The farmer’s anguish during the slaughter of pregnant cows

Geraint Evans recalls seeing six of his herd shot in his backyard

“I can stand to see a cow shot,” said farmer Geraint Evans. “But what hurt me the most was seeing the calf in the womb, being suffocated.”

He was describing the result of the regulation requiring pregnant cows tested positive for tuberculosis (TB) to be slaughtered on his farm.

There have been calls to change the rules.

The Welsh Government has said welfare is “principal” when taking livestock from farms affected by tuberculosis.

In Wales cattle cannot be removed from a herd after testing positive for tuberculosis.

Under strict circumstances in England, but not Wales, the slaughter process can be delayed if a cow or heifer is in the last 60 days of pregnancy. This is to allow the animal to give birth.

“The on-farm slaughter of pregnant cows or heifers identified as TB reactors is a heartbreaking event for all concerned,” said Roger Lewis, chair of the NFU Cymru TB focus group.

“Bovine tuberculosis continues to devastate farming families across Wales and this experience only adds to the emotional burden this disease imposes.

“We know the Welsh Government are working to update their approach to TB and we look forward to working with them to design an alternative approach to this practice.”

Mr Evans, a fifth-generation farmer from Pembrokeshire who has been in and out of tuberculosis restrictions for more than a decade, vividly remembered seeing six of his herd being slaughtered in his backyard.

Geraint Evans' farm

Current rules say that cattle that test positive for tuberculosis must be slaughtered on their farms

“I had to line them up to get them into the crush and watch them shoot,” he said.

“The cow, the mother, was dead. And the calf was fighting for its life.

“This is very, very challenging.”

Beyond this specific policy, Mr Evans described farming in Wales as daunting and depressing.

“There’s this dark cloud over us, and I describe it to people that I’m growing in a straitjacket.”

“Big Concerns”

Nigel Owens

“There is tremendous pressure on farmers,” says Nigel Owens

Nigel Owens, who retired from his career as one of the world’s most famous rugby referees, has been farming since 2019.

He said he has deep concerns about mental health issues in the industry.

“There’s a tremendous amount of pressure on farmers, and then when you get that extra worry about TB,” Owens said.

“And there’s no point avoiding the discussion, farmers took their own lives. And I’m not saying tuberculosis is the only reason, but it’s part of that big picture that leads to big concerns for farmers.

“Talk to those involved with the [mental health farming charity] DPJ Foundation and the number of farmers who contact them for help. I recently spoke to a friend who had never had tuberculosis who was recently affected by it and saw how it affected him.

“His spirits [were] really down.
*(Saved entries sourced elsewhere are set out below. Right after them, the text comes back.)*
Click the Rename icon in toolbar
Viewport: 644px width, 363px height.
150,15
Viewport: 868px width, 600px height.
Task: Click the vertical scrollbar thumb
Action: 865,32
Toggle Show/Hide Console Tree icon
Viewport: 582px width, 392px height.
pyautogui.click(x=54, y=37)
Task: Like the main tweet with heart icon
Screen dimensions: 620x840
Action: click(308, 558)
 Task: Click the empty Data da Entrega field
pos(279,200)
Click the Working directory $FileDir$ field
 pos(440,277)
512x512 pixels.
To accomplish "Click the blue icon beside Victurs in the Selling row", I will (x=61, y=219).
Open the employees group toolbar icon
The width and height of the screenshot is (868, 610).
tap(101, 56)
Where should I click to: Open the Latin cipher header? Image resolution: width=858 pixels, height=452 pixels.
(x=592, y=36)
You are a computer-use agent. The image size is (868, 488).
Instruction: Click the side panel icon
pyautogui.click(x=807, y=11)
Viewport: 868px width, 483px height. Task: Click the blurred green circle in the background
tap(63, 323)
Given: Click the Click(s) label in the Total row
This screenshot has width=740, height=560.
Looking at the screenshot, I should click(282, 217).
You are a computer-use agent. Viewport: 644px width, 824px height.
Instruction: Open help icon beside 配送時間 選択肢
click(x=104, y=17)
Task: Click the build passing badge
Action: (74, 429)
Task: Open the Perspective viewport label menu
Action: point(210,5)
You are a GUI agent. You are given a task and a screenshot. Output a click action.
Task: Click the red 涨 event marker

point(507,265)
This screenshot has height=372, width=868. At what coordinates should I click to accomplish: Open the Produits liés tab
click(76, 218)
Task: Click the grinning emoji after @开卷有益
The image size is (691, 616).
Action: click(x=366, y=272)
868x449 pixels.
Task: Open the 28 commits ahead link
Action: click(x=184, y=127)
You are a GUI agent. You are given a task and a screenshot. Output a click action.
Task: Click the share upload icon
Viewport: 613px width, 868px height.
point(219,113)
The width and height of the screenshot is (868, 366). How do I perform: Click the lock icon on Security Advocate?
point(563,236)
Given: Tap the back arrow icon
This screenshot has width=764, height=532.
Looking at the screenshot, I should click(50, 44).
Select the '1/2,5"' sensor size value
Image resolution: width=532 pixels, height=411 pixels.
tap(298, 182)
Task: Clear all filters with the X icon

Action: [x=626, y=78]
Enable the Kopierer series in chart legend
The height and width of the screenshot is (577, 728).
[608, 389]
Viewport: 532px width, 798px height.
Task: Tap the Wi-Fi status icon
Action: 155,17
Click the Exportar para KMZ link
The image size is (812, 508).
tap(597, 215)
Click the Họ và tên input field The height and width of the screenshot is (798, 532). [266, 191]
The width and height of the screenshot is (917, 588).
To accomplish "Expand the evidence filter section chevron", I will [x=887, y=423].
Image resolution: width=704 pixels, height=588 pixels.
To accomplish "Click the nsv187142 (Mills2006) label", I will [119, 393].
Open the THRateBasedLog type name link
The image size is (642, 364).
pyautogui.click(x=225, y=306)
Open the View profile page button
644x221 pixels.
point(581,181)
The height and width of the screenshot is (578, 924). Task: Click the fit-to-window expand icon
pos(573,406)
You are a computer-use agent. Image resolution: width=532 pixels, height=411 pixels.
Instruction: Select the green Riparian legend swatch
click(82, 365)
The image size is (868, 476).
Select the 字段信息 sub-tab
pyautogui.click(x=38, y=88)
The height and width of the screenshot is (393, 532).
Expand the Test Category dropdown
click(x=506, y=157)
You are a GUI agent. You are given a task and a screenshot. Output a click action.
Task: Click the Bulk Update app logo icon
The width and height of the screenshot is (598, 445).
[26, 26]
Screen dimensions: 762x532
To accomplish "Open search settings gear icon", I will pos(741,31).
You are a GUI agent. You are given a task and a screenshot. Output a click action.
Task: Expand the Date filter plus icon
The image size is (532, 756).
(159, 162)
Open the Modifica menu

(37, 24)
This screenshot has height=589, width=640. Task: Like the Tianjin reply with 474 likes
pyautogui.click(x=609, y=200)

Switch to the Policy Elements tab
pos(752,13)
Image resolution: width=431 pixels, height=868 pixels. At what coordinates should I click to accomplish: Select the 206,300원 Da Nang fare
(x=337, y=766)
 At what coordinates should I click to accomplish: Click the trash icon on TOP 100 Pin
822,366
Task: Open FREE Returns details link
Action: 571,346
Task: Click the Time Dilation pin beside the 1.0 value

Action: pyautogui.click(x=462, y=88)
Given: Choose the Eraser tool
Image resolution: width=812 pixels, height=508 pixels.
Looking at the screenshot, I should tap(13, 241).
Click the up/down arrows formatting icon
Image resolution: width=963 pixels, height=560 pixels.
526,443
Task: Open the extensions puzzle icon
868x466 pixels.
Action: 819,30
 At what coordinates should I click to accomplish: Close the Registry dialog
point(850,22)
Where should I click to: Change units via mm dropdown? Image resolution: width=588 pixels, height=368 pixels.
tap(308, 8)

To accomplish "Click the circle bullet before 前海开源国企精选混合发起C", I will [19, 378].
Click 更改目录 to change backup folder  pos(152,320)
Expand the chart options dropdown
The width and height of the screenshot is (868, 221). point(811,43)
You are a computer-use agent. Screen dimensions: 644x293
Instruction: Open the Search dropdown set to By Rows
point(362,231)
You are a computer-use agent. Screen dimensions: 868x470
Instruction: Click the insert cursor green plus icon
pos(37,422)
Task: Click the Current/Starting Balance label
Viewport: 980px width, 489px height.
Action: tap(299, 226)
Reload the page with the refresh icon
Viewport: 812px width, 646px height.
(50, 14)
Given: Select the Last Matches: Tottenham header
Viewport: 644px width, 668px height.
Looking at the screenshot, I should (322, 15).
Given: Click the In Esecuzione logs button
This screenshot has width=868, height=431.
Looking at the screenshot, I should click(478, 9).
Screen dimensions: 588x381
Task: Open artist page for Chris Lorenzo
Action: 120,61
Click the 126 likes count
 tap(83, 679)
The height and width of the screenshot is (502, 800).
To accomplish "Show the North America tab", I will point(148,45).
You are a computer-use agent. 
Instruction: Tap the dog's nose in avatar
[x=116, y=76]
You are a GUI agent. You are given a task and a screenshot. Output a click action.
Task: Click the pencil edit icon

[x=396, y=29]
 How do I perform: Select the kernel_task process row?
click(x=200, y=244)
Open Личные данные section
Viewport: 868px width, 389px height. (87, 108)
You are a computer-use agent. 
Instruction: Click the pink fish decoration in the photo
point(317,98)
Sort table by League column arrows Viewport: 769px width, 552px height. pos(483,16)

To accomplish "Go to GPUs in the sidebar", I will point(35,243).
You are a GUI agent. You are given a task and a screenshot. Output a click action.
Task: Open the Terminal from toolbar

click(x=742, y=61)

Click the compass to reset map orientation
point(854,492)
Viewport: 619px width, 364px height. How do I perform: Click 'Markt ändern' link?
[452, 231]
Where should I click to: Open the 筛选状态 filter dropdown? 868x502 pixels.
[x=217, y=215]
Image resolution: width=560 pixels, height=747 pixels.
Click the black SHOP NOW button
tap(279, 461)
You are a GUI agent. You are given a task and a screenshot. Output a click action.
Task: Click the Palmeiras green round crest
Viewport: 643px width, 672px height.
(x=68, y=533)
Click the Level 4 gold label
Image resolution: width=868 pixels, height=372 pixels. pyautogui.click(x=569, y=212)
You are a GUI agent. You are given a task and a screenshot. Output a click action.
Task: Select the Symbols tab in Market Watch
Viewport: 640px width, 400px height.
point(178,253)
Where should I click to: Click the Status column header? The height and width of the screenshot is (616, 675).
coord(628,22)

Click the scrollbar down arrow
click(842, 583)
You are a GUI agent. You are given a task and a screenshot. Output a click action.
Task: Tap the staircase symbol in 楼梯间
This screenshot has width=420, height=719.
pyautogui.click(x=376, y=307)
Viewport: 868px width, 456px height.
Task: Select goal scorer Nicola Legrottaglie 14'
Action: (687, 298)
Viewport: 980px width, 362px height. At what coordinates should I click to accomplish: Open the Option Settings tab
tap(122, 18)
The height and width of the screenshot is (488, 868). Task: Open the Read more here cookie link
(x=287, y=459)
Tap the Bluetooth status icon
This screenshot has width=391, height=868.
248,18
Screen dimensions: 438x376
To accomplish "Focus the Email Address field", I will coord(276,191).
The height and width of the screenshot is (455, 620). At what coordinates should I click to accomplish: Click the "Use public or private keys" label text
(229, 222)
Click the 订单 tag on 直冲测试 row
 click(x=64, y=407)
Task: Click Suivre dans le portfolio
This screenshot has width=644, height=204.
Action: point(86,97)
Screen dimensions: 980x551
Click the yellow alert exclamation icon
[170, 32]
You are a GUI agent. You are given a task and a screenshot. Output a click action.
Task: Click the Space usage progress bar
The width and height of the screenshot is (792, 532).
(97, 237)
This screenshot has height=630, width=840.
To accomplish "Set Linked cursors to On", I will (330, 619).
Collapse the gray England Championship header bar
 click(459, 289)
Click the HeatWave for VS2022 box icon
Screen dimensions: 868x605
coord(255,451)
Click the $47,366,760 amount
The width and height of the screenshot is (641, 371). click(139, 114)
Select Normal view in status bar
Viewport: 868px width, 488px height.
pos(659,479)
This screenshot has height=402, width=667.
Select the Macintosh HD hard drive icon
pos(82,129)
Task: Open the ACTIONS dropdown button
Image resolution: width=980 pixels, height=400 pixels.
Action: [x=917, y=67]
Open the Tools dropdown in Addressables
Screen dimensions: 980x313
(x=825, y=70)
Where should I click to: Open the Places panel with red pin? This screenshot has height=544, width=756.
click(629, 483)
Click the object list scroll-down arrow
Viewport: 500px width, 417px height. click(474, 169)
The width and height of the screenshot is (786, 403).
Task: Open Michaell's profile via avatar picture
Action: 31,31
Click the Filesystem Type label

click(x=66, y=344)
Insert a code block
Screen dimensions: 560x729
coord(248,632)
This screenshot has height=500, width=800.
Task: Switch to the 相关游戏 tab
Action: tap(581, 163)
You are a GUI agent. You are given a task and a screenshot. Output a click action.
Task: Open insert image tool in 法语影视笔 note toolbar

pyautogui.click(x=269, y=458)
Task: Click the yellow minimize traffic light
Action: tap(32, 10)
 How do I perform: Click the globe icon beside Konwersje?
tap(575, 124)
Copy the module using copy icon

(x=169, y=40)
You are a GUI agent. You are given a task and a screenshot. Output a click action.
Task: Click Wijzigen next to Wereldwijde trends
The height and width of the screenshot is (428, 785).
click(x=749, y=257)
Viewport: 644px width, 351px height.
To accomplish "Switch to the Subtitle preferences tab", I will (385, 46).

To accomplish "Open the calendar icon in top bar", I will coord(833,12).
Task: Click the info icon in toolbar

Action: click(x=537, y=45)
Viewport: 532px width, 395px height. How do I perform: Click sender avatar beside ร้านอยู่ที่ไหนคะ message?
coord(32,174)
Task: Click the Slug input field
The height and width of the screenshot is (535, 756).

So it’s a concern, and it impacts farmers, and we need to do something about it.”

Senedd Conservative Member Samuel Kurtz

“It’s completely inhumane and unfair to farmers to see this,” says conservationist Samuel Kurtz

Samuel Kurtz, rural affairs spokesman for the Welsh Conservatives, said farmers were turning to mental health charities as a result of the Welsh Government’s agricultural policies.

“I think it’s completely inhumane,” Mr. Kurtz said.

“I think it is inhumane to the animal, and there are no animal welfare benefits in this situation that we have here in Wales. And it is completely inhumane and unfair for farmers to notice.

“To see slaughtered cows and heifers, with a calf still inside, drowning in the womb.

“It’s not an animal welfare situation I want to be associated with and it’s a real shame that the Welsh Government still wants to stick with this policy.”

“A little dignity and respect”

“You can isolate the farm cow or heifer away from the main herd,” Kurtz continued.

“You can deliver him with a little dignity and respect, and the transmission rate of tuberculosis between his mother and his calf is very, very low, if at all.

“What it can do is replenish the cattle that the farmer is losing to tuberculosis with a live calf, giving that calf a chance to live because it is currently drowning in its mother’s womb, and allowing that cow to live as well. die with dignity, which is not happening right now.”

The figures show that the number of animals slaughtered for tuberculosis control fell from 11,655 in 2009 to 9,516 in the year to December 2022, a drop of 18.4%.

Cow on the farm

The number of animals slaughtered for tuberculosis control decreased by 18.4% from 2009 to 9,516

A Welsh Government spokesman said: “Welfare considerations are paramount when removing livestock from TB-affected farms.

“On-farm slaughter is done whenever cattle are unfit to be transported alive from farms.

“Our TB policy is neither inhumane nor ruthless, and the slaughter of livestock on farms is fully compliant with welfare legislation.”

The Welsh Government also said it was ‘aware of the enormous challenge of tuberculosis in cattle and the distress it causes to farmers who have to manage it’.

“We have seen good progress towards eradication since establishing our program, with long-term decreases in new incidents and prevalence.”